◆ **RECORDS FOR PROCESSING**:
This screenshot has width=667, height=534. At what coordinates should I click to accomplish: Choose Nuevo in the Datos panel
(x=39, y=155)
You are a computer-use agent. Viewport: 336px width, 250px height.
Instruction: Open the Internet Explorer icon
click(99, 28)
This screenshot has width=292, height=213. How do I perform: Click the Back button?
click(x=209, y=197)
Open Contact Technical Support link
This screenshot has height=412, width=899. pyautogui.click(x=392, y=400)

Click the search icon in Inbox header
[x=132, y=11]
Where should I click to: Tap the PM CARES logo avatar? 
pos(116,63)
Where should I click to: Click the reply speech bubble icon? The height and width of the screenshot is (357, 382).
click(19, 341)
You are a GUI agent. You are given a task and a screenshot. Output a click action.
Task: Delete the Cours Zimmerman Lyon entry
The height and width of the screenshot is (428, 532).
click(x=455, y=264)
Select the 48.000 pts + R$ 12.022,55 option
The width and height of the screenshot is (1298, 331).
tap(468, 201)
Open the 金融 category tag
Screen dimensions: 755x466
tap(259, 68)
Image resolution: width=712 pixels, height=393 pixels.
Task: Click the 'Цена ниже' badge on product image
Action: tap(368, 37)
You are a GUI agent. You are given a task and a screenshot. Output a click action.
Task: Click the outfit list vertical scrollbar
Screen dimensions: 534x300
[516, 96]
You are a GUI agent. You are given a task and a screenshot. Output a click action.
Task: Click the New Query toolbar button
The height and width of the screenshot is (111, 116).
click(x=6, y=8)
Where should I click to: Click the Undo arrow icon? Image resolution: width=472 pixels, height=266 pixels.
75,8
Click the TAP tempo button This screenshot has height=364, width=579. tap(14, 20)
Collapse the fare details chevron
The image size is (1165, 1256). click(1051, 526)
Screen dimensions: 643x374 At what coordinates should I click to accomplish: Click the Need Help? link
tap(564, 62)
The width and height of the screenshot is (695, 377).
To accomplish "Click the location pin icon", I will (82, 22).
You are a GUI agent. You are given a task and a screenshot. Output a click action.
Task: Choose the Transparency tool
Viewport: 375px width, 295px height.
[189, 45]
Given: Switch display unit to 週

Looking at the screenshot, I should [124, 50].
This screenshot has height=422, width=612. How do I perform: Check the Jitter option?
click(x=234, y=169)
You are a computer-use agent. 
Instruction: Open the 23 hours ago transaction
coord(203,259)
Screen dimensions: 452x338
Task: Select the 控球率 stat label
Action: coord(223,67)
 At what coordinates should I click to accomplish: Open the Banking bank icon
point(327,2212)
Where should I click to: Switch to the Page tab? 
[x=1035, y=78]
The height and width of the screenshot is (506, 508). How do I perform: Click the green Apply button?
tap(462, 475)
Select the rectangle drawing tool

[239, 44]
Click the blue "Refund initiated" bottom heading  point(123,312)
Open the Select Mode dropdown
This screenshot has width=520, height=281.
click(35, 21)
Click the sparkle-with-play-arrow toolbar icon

◆ **WORK REQUIRED**:
From the first line of the records to the line containing "Task: Click the outfit", inclusive, transcribe everything exactly and leave out the rest.

◆ **SOLUTION TO THIS PROBLEM**:
This screenshot has width=667, height=534. At what coordinates should I click to accomplish: Choose Nuevo in the Datos panel
(x=39, y=155)
You are a computer-use agent. Viewport: 336px width, 250px height.
Instruction: Open the Internet Explorer icon
click(99, 28)
This screenshot has width=292, height=213. How do I perform: Click the Back button?
click(x=209, y=197)
Open Contact Technical Support link
This screenshot has height=412, width=899. pyautogui.click(x=392, y=400)

Click the search icon in Inbox header
[x=132, y=11]
Where should I click to: Tap the PM CARES logo avatar? 
pos(116,63)
Where should I click to: Click the reply speech bubble icon? The height and width of the screenshot is (357, 382).
click(19, 341)
You are a GUI agent. You are given a task and a screenshot. Output a click action.
Task: Delete the Cours Zimmerman Lyon entry
The height and width of the screenshot is (428, 532).
click(x=455, y=264)
Select the 48.000 pts + R$ 12.022,55 option
The width and height of the screenshot is (1298, 331).
tap(468, 201)
Open the 金融 category tag
Screen dimensions: 755x466
tap(259, 68)
Image resolution: width=712 pixels, height=393 pixels.
Task: Click the 'Цена ниже' badge on product image
Action: tap(368, 37)
You are a GUI agent. You are given a task and a screenshot. Output a click action.
Task: Click the outfit list vertical scrollbar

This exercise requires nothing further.